You'll need a Valuer, a Solicitor and to follow some special procedures and to pay the premium into Court.
Don't let an absentee freeholder stop you getting what you want
Not being able to find the Freeholder of your block of flats need not stop you from getting on with extending your lease or collectively buying the freehold of your block.
Frustrated? Can't trace your freeholder?
Lease getting shorter, getting difficult to sell
Need a lease extension but frightened of the prospect of Court and First-tier Tribunal red tape?
For around £2,000 the Ringley Group's Leasehold Guidance service can deliver results.
Leases continue to get shorter but an absentee freeholder need not stop you from claiming a lease extension, or exercising your right to manage or buy the freehold of your block of flats. There is a way....
Provisions were set down in the Leasehold Reform (Housing & Urban Development) Act 1993 to overcome the problem of not being able to trace your freeholder. They way to do it is via a "vesting order".
To obtain a vesting order a leaseholder seeking to extend their lease or a group of leaseholders wanting to buy the freehold or claim their right to manage merely need to make an application to the County Court. Such an application should be made on a CPR Part 8 application form and the Court fee is around £150. If the County Court is to grant a vesting order they must be satisfied that reasonable efforts to trace the landlord have been made.
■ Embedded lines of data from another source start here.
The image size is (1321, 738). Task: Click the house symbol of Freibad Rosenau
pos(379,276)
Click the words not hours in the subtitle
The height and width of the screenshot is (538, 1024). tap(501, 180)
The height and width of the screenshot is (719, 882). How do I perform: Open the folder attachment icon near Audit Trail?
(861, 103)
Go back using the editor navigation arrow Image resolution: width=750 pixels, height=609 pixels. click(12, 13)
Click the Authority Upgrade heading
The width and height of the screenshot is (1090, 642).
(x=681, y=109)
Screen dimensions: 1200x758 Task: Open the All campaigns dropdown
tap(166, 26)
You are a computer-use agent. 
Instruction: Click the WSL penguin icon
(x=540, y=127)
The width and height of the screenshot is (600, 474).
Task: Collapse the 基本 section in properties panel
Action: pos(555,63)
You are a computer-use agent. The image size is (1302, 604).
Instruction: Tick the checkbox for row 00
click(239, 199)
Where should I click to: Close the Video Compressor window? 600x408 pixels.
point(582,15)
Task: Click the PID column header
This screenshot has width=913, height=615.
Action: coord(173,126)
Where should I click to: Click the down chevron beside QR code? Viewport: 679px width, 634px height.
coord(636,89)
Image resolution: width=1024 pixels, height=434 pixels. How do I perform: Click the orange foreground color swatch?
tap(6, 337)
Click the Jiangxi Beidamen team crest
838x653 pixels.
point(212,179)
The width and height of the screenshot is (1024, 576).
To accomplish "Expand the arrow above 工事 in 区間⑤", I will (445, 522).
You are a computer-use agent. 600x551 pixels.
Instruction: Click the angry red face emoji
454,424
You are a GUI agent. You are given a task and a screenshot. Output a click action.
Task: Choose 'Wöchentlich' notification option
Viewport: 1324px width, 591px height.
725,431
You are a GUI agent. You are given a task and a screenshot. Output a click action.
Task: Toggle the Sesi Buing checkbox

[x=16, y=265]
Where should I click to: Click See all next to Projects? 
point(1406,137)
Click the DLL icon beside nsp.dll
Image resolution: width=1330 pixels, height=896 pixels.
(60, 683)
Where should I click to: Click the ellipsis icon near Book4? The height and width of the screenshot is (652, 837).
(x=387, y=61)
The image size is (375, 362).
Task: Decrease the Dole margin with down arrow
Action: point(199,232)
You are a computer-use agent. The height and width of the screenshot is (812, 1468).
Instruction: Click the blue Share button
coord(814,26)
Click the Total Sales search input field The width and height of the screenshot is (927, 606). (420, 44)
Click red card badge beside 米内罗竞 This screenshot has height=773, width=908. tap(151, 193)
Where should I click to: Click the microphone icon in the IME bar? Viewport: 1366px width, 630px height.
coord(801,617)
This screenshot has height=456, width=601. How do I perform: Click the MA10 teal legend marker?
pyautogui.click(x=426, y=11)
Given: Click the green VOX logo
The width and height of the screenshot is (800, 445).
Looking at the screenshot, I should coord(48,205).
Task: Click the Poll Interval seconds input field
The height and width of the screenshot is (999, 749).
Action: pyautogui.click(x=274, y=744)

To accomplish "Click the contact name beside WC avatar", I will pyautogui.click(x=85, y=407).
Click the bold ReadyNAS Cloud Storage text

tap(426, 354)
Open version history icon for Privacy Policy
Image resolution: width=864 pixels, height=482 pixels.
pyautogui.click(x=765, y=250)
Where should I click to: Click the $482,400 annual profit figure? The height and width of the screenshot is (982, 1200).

Evidence of such efforts could include:
- a land registry search of the Freeholder’s last known address to prove that he no longer owns this property and has moved on to address unknown,
- witness statements to confirm that a visit to the Freeholder’s last known address has not provided a forwarding address, or
- an absentee freeholder title indemnity policy that may have been taken as a condition of mortgage by any leaseholder who recently bought a flat in the block.
The particulars of claim will need to set out whether the hopeful leaseholder or leaseholders have served their notice of claim on the Freeholder’s last known address or served such notice in the London Gazette or a local paper or a request that the Court grants a dispensation from the requirement to serve notice.
A case bundle will need to include up to date Land Registry title searches, copy leases, copy notices, witness statements, draft land registry transfer forms and other matters highlighted above.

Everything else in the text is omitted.